Lorsque le menteur décrit une scène à laquelle il n’a pas assisté, il aura tendance à avoir un point de vue mal défini dans l’espace et se placera volontiers « au-dessus » de la scène : ses mains vont avoir tendance à illustrer le propos en montrant des emplacements sur une sorte de carte virtuelle vue d’en haut. Il aura même tendance à ne pas utiliser sa propre personne comme référence spatiale : Le menteur dira « il est parti vers LA droite » alors que l’honnête pourra sans problème dire ce qu’il a réellement vécu « il est parti vers MA droite ».

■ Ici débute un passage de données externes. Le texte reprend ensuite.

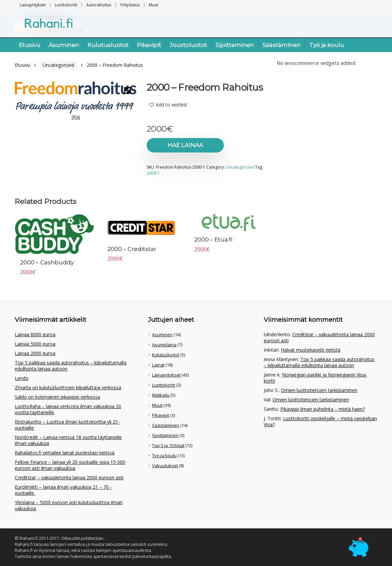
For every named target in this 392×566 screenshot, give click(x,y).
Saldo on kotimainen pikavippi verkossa (57, 397)
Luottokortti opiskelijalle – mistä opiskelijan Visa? (320, 421)
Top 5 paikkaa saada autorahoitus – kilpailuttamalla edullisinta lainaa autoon (70, 365)
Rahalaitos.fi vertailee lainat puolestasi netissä (64, 452)
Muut (153, 5)
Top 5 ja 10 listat (168, 445)
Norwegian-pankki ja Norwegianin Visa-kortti (315, 378)
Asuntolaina (164, 345)
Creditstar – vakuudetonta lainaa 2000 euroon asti (69, 477)
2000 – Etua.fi (213, 240)
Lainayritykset (33, 5)
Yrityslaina (130, 5)
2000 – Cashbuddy (47, 262)
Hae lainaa (185, 145)
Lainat (158, 365)
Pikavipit (149, 45)
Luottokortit (66, 5)
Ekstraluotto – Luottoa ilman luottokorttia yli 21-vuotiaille (67, 425)
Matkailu (161, 395)
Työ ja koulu (327, 45)
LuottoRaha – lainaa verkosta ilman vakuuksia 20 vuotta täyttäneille (68, 409)
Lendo (21, 378)
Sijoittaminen (235, 45)
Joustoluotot (188, 45)
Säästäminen (282, 45)
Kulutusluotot (108, 45)
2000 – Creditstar (132, 249)
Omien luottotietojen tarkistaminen (319, 390)
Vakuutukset (165, 466)
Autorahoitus (99, 5)
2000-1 (153, 173)
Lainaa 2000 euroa (35, 353)
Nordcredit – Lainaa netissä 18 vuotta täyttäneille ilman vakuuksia (68, 440)
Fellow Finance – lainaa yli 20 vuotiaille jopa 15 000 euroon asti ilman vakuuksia (70, 465)
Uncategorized (58, 65)
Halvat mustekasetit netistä (310, 350)
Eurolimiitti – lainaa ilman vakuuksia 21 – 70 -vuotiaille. (63, 490)
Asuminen (64, 45)
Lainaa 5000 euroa (35, 344)
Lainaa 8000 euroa (35, 334)
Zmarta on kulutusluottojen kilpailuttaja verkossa (68, 387)
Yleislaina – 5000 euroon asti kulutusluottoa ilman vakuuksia (68, 505)
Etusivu (30, 45)
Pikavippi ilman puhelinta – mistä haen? (323, 409)
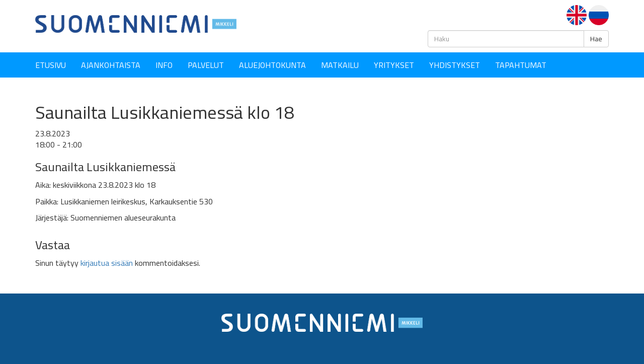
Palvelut (206, 65)
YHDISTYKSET (454, 65)
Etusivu (50, 65)
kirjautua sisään (107, 263)
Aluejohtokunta (272, 65)
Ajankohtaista (111, 65)
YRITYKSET (394, 65)
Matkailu (340, 65)
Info (164, 65)
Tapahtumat (521, 65)
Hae (596, 39)
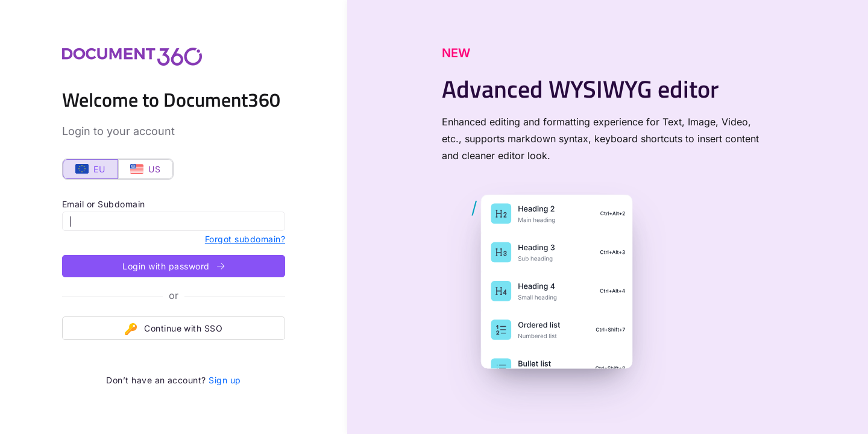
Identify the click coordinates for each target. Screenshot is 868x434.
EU (90, 169)
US (145, 169)
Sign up (224, 380)
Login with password (173, 266)
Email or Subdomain (104, 204)
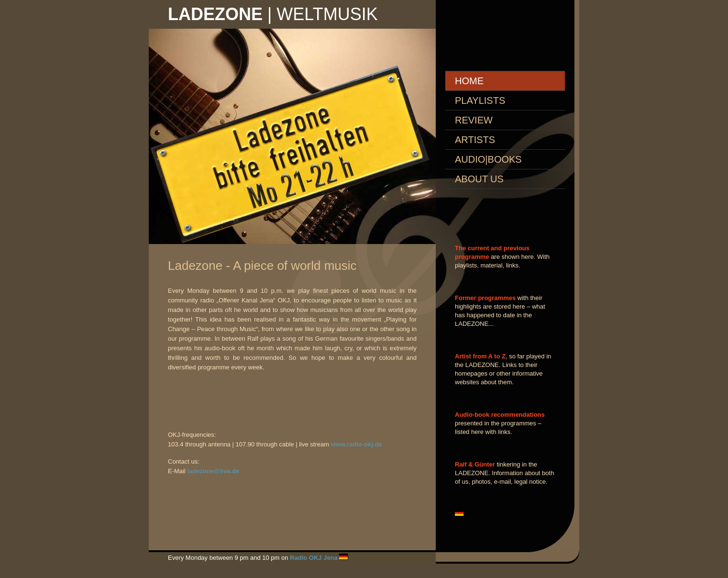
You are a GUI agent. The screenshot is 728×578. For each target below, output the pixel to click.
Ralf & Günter (475, 464)
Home (469, 81)
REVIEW (474, 120)
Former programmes (485, 298)
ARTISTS (475, 140)
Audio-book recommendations (500, 414)
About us (479, 179)
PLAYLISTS (480, 100)
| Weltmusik (273, 14)
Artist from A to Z (480, 356)
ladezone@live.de (213, 471)
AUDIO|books (488, 159)
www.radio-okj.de (356, 444)
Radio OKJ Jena (314, 557)
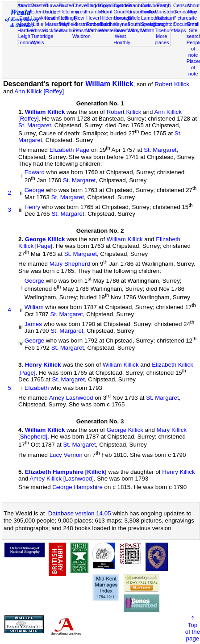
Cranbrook (139, 5)
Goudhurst (125, 12)
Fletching (68, 12)
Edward (34, 172)
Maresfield (56, 24)
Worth (147, 30)
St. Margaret (34, 125)
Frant (107, 12)
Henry (33, 207)
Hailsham (165, 18)
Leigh (24, 36)
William (34, 307)
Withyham (138, 30)
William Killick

Par extension, l’honnête aura tendance à raconter les évènements dans l’ordre ou ils se sont déroulés sous ses yeux. Il vous racontera par exemple ce qu’il a vu en entrant dans une pièce, en détaillant les choses dans l’ordre ou il les a découvertes. Le menteur aura une narration beaucoup plus anarchique et passera du coq à l’âne au fur et à mesure qu’il invente la scène.

Gagner du temps

Voici quelque chose que tous les menteurs ne font pas, mais que les honnêtes ne font pour ainsi dire jamais : répéter la question de l’interlocuteur avant d’y répondre !

Lorsque l’on pose une question simple à quelqu’un, il n’a normalement besoin d’aucun délai pour y répondre (du tac au tac). Le menteur quant à lui a parfois besoin de quelques secondes pour inventer un mensonge cohérent avec le reste de sa narration. C’est ainsi que le menteur aura facilement tendance à répéter la question de l’interlocuteur avant d’y répondre (et je parle bien de questions simples), et sa réponse risque d’être vague ou étrangement argumentée…

  • Est-ce qu’il faisait nuit quand vous êtes arrivé ?
  • … Est-ce qu’il faisait nuit quand je suis arrivé ?… Heu, je crois que oui… il était plus de 19h30, donc il devait faire nuit.

Dans l’exemple précédent, vous ressentez bien que la réponse est censée « sortir » spontanément et qu’elle n’est pas censée être le résultat d’une réflexion sur le contexte.

Références

Toutes ces informations sont à retrouver dans l’étude :
The Prevalence of Lying in America: ThreeStudies of Self-Reported Lies
(Kim B. Serota, Timothy R. Levine, & Franklin J. Boster)

Cette étude n’est qu’un aspect de la réalité, celle à laquelle le panel sondé a bien voulu se prêter, mais tout cela semble bien tenir debout.